A competitive selection process could establish criteria, including a preference for tribal ownership, that could be evaluated by a special committee that JLARC staff recommended for considering competitive casino proposals. The state would run the process with help from affected localities, the study said.
“I think the state would be remiss if it did not include local input,” JLARC Associate Director Tracey Smith told the commission.
However, the Pamunkeys want any evaluation process to protect their rights as a federally recognized tribe. “We look forward to working with the General Assembly and the Governor to ensure adequate protections are in place for the Pamunkey Tribe,” Jay Smith, the tribe’s spokesman, said in a statement.
The study recommends the lottery as the most capable and least costly way to regulate casinos and other new forms of gaming. However, Family Foundation President Victoria Cobb, a fierce opponent of expanded gambling, said using the lottery “would only ensure that state government has a vested interest in promoting harmful and irresponsible gambling in perpetuity.”
Problem gambling would increase with casinos and other new forms of gaming, according to the study, which said the state has little funding to pay for prevention and treatment of gambling addiction. It said the state could use gaming revenue to pay for services that the Department of Behavioral Health and Developmental Services could administer.

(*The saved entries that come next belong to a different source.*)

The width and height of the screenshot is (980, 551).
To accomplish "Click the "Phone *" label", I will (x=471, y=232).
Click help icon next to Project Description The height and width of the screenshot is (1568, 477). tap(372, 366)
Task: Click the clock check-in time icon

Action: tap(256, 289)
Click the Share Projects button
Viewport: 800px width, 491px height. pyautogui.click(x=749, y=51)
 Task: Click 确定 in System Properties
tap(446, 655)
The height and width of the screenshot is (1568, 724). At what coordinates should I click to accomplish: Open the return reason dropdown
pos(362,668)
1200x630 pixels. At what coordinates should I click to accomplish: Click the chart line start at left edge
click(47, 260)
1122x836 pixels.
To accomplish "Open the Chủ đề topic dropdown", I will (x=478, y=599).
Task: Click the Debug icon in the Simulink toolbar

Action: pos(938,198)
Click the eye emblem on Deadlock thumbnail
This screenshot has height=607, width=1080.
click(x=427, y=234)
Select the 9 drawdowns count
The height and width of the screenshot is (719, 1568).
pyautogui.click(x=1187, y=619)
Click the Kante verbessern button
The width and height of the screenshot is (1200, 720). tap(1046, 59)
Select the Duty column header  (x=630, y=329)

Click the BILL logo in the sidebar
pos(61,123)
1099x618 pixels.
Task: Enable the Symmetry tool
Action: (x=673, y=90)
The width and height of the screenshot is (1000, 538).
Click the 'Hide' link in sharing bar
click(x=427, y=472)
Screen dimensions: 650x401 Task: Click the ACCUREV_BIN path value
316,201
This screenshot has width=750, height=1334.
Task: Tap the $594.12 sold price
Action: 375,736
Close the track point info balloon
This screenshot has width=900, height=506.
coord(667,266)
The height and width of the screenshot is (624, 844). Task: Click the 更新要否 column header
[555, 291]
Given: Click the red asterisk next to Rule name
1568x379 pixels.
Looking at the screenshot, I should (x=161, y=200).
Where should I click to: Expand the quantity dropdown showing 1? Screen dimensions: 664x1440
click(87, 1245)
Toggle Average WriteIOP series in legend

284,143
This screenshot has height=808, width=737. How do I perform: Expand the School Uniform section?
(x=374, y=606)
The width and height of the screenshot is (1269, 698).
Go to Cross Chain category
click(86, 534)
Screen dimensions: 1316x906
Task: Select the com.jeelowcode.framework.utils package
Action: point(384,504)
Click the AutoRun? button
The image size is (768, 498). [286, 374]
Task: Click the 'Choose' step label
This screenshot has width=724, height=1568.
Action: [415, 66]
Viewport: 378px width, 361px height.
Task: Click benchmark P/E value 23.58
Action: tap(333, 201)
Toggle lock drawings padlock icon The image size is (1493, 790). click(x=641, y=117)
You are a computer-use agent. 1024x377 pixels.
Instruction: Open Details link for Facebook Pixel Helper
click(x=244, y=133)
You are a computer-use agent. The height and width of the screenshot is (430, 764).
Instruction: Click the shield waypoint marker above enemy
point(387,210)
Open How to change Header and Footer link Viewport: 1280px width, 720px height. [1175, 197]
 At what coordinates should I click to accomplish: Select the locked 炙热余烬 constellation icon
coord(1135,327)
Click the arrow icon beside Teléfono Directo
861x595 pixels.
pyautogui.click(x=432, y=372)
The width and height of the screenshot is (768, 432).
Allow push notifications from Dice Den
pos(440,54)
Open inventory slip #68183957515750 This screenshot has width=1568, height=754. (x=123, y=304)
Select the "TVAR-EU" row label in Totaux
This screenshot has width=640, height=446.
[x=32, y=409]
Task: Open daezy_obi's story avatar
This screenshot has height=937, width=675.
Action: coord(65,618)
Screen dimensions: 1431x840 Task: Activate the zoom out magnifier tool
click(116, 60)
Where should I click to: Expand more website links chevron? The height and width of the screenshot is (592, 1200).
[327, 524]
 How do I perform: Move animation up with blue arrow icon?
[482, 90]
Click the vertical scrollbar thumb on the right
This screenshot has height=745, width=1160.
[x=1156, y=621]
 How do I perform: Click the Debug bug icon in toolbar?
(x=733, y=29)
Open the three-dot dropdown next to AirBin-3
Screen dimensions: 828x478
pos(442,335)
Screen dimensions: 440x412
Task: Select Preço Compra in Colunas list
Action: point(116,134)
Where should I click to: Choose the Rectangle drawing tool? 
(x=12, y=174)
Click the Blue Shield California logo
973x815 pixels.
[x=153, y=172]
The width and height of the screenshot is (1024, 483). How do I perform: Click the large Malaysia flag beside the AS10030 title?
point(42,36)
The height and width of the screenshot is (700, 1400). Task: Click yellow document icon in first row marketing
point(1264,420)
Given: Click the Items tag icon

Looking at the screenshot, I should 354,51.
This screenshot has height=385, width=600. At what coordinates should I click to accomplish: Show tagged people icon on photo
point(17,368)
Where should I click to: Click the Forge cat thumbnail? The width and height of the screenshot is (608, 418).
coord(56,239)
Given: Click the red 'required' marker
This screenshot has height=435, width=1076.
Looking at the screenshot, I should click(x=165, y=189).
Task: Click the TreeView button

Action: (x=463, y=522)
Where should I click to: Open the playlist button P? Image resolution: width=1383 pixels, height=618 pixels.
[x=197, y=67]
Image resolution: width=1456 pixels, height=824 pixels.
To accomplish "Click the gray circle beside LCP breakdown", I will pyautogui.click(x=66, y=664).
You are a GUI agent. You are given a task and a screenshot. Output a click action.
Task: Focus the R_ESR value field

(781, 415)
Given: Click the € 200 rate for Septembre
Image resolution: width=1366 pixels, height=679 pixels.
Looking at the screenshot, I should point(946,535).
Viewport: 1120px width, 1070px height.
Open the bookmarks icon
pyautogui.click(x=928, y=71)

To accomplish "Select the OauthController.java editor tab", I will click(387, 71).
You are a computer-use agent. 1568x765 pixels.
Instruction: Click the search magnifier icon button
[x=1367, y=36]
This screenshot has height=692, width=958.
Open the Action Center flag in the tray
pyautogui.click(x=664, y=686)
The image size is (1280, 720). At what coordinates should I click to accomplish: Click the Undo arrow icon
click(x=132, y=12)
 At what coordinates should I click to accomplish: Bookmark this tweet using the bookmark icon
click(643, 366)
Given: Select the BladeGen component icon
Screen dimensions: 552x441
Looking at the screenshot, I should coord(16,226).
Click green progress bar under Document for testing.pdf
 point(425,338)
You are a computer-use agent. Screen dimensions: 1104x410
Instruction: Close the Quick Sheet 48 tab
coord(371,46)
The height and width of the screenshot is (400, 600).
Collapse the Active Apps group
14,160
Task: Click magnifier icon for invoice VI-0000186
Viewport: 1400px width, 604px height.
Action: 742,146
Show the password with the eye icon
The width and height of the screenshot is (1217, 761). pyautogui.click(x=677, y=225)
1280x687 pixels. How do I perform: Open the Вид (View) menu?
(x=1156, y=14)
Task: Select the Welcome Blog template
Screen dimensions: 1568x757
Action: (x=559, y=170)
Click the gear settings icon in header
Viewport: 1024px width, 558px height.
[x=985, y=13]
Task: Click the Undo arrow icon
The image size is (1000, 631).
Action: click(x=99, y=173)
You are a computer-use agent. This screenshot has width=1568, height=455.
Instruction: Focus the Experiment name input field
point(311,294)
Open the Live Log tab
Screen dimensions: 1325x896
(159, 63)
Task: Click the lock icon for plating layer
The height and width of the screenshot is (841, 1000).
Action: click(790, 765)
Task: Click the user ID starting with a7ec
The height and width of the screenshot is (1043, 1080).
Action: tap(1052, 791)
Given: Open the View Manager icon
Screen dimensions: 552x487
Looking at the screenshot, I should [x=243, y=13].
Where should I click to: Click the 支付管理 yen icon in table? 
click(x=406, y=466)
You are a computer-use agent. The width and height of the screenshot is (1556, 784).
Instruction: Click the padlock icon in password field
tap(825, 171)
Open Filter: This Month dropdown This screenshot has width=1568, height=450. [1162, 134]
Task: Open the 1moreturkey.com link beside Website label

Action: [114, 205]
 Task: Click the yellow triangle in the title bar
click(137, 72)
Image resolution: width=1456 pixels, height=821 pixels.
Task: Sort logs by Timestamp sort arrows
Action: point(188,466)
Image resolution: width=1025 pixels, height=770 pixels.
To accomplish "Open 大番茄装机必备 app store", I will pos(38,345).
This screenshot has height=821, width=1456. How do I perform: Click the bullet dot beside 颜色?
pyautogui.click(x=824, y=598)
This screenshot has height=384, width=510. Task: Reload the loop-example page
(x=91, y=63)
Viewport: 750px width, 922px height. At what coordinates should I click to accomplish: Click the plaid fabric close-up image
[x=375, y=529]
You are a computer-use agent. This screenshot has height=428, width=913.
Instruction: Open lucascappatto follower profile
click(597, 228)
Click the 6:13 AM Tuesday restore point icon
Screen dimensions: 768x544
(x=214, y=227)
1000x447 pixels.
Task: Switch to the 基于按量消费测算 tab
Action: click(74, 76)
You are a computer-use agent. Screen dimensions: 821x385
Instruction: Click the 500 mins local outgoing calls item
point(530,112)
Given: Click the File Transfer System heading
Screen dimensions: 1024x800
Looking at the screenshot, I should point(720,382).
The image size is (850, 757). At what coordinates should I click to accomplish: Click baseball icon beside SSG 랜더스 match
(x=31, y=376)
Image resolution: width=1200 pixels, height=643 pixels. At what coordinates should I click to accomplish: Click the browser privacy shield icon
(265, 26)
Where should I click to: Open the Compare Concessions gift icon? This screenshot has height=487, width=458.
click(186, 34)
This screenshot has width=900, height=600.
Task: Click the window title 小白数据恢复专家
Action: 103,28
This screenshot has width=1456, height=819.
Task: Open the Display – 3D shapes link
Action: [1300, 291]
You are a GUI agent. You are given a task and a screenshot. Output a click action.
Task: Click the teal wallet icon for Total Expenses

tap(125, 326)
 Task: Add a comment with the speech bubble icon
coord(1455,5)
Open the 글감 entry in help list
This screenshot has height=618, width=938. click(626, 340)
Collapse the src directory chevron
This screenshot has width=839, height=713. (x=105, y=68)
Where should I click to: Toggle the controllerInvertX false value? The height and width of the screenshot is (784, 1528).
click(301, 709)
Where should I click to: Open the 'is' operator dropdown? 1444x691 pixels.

The study was limited to the five cities specified in legislation this year for potential casinos, although Northern Virginia was added at the insistence of House of Delegates leaders who wanted a statewide evaluation of potential sites and their relative benefits.
Successful casinos, each with a minimum $200 million capital investment, could be built in all of those localities, said Tracey Smith, who oversaw the staff study. “This doesn’t necessarily mean that those are the best localities.”
Norment, who had preferred to limit the study’s scope, replied, “Just because we specified some of those within the legislation, there should not be an assumption that we really had the expertise to know what we were doing.”